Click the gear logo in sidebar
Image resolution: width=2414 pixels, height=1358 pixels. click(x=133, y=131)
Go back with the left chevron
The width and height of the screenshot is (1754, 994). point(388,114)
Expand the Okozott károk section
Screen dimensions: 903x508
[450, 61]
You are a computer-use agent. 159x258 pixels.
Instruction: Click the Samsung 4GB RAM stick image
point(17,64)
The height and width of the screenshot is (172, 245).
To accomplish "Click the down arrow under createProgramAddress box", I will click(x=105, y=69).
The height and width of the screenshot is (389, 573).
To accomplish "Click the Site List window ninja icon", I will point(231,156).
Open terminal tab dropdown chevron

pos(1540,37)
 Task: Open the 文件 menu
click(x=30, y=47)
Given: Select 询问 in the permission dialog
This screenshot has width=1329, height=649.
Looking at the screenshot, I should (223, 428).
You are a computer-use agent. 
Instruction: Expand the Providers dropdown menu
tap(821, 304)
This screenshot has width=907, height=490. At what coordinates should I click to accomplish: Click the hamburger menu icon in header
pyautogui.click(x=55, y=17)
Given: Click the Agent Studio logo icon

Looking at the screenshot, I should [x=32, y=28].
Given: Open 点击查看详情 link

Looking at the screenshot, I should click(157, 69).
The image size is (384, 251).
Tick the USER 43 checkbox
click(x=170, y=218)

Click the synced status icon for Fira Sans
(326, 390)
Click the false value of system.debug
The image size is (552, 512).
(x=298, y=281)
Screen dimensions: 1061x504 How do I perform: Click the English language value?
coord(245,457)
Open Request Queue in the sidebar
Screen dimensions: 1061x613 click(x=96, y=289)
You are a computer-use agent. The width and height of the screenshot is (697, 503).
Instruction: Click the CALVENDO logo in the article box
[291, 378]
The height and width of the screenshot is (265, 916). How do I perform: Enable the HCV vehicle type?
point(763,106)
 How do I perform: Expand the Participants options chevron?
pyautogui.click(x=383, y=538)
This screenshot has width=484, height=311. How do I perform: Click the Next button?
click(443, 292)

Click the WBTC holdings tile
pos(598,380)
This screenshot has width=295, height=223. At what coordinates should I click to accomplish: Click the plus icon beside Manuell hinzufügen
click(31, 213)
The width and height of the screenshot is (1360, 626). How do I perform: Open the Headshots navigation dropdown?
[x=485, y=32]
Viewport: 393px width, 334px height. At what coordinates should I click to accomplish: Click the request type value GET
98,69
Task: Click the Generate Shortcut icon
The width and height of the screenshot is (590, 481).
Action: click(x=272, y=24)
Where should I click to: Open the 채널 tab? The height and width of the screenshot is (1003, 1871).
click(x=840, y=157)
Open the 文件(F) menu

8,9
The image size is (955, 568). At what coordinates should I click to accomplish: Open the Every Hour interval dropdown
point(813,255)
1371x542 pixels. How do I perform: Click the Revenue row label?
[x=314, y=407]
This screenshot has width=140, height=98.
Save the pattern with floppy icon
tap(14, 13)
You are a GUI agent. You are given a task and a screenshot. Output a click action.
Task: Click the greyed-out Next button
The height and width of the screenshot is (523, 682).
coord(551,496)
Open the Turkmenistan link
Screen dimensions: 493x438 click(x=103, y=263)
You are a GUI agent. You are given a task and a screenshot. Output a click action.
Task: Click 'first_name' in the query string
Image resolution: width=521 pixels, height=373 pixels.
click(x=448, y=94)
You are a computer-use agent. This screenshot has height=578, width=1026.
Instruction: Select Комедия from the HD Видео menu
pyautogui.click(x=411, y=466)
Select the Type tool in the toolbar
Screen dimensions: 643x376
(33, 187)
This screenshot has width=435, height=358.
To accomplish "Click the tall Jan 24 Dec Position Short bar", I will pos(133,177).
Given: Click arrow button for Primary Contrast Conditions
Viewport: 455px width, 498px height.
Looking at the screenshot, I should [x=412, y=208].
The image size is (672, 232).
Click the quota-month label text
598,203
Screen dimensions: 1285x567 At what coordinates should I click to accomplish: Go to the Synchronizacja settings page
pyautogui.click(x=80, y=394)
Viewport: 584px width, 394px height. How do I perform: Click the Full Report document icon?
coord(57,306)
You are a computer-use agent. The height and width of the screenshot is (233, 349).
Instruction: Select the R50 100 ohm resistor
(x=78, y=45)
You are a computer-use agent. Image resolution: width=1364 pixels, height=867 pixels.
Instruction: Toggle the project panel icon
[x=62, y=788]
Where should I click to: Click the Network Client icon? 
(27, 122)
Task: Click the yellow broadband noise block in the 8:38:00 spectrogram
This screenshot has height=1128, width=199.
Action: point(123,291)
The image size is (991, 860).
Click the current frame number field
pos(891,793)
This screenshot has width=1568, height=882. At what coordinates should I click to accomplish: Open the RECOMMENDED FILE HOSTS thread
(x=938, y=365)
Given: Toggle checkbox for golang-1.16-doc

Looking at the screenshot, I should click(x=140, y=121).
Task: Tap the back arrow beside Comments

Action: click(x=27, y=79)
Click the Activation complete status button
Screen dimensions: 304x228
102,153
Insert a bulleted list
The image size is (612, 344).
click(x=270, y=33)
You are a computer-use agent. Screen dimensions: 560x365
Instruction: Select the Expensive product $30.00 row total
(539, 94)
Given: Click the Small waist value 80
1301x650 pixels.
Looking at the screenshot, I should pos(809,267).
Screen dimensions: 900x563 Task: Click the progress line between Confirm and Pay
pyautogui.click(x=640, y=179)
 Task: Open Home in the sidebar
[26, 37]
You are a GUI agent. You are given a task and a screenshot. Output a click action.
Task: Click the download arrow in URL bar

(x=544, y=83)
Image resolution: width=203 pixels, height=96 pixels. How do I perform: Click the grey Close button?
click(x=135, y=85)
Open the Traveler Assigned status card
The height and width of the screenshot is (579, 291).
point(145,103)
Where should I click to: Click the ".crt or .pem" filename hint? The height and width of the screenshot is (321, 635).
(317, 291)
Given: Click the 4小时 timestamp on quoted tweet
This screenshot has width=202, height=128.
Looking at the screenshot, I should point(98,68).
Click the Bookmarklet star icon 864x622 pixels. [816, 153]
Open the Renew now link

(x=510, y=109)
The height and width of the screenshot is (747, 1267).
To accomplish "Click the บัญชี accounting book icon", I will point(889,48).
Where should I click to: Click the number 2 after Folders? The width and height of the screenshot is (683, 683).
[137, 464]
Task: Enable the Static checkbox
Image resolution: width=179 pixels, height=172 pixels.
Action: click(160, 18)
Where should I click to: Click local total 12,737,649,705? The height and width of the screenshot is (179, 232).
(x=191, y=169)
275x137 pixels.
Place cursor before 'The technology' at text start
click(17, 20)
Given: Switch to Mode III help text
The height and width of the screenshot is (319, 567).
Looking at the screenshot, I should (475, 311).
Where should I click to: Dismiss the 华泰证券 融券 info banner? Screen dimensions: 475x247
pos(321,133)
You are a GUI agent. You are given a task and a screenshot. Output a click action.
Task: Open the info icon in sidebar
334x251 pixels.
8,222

##########

#### [Written exercise]
Replace "sidebar" with "side panel" in the entries from the line with "275x137 pixels." through the end of the entries. Give only those lines again, with nothing else changed.

#### [Task output]
275x137 pixels.
Place cursor before 'The technology' at text start
click(17, 20)
Given: Switch to Mode III help text
The height and width of the screenshot is (319, 567).
Looking at the screenshot, I should (475, 311).
Where should I click to: Dismiss the 华泰证券 融券 info banner? Screen dimensions: 475x247
pos(321,133)
You are a GUI agent. You are given a task and a screenshot. Output a click action.
Task: Open the info icon in side panel
334x251 pixels.
8,222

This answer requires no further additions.